The conformity of the backbone topology shown in Figure 2B has been checked on a larger scale for a test set of 2905 protein pairs (see Materials and Methods), which includes proteins for all-α, all-β, and α/β classes of protein structures and their structural neighbors. Each protein pair has been aligned several times by the TOPOFIT method at joint distances ranging from 1 Å to 7 Å by 0.5 Å steps, and all the statistically significant seeds for the pair have been collected according to Z-score and the size. The distribution of the matching backbones versus the resulting RMSD of the alignment for each seed is shown in Figure 2B for a total of 87,618 seeds. The same behavior of the growing seed and the presence of the topomax point (as in the example in Fig. 2A) have been observed for all proteins from different structural classes, which is clearly seen from the plot in Figure 2B. The location of the topomax point varies from protein to protein with the distribution of RMSD value ranging from 0.7 to 1.6 Å, with an average of 1.2 Å. After the topomax point, the topological mismatches between backbones are dramatically increasing and the alignments at 3 Å of RMSD already contain approximately 50% topological mismatches.

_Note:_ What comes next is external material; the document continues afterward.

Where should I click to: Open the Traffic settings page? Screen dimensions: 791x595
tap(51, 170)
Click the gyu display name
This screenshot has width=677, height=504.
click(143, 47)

It should be noted that the topomax point on the RMSD/Ne curve defined by the TOPOFIT method is actually not a point in a geometrical sense, it is rather a small region where the topology starts to deviate. In this area there are a small number of mismatches (see Fig. 2A) and the graph volumes in both proteins are almost the same. The existence of this small region is logical because protein structures are defined by experiment and have some experimental errors, which produce small deviations in sensitive DT patterns. The DT patterns can also be affected by small conformational movements and mutations present in the structural neighbors. Taking into account the small region of mismatches, based on the results from Figure 2, we consider it reasonable to identify the topomax point at a position with up to 80%–85% matches, allowing up to 15%–20% mismatches, which corresponds to the joint distance parameter of 3 Å.

It is particularly worth emphasizing that the topomax point is not an input threshold in the algorithm; it is not defined a priori. This feature point has been obtained as an output result of the comparison of the topological patterns between two structures and the determination of maximal common topologically invariant volumes between the structures. Therefore, the TOPFIT method presents an objective way to identify common parts of proteins that are identical in the topology of the DT patterns.

Evaluation of the TOPOFIT method to identify structural neighbors

The statistical significance of the TOPOFIT alignments has been evaluated on a data set of 10,731 structurally nonrelated protein pairs where 1,393,272 seeds have been extended as described in Materials and Methods, and a Z-score to identify structural neighbors has been derived (see Fig. 8 below).

Figure 8.

Figure 8.

Frequency distributions of RMSD and Ne for TOPOFIT alignments for structurally nonrelated proteins in the nonredundant set. The set consists of 147 protein chains selected from the representative list excluding all the proteins with duplicated or missing atoms, structural gaps, or with a total number of residues lower than 100 (Hobohm et al. 1992). All these proteins share a sequence identity below 25% and have been solved by X-ray crystallography with a resolution better than 3.0 Å. We evaluated 10,731 protein pairs and 1,393,272 seeds have been extended. Frequency distribution is represented as levels of the same frequency value. There are also curves representing levels at different Z-scores for the TOPOFIT method (see text).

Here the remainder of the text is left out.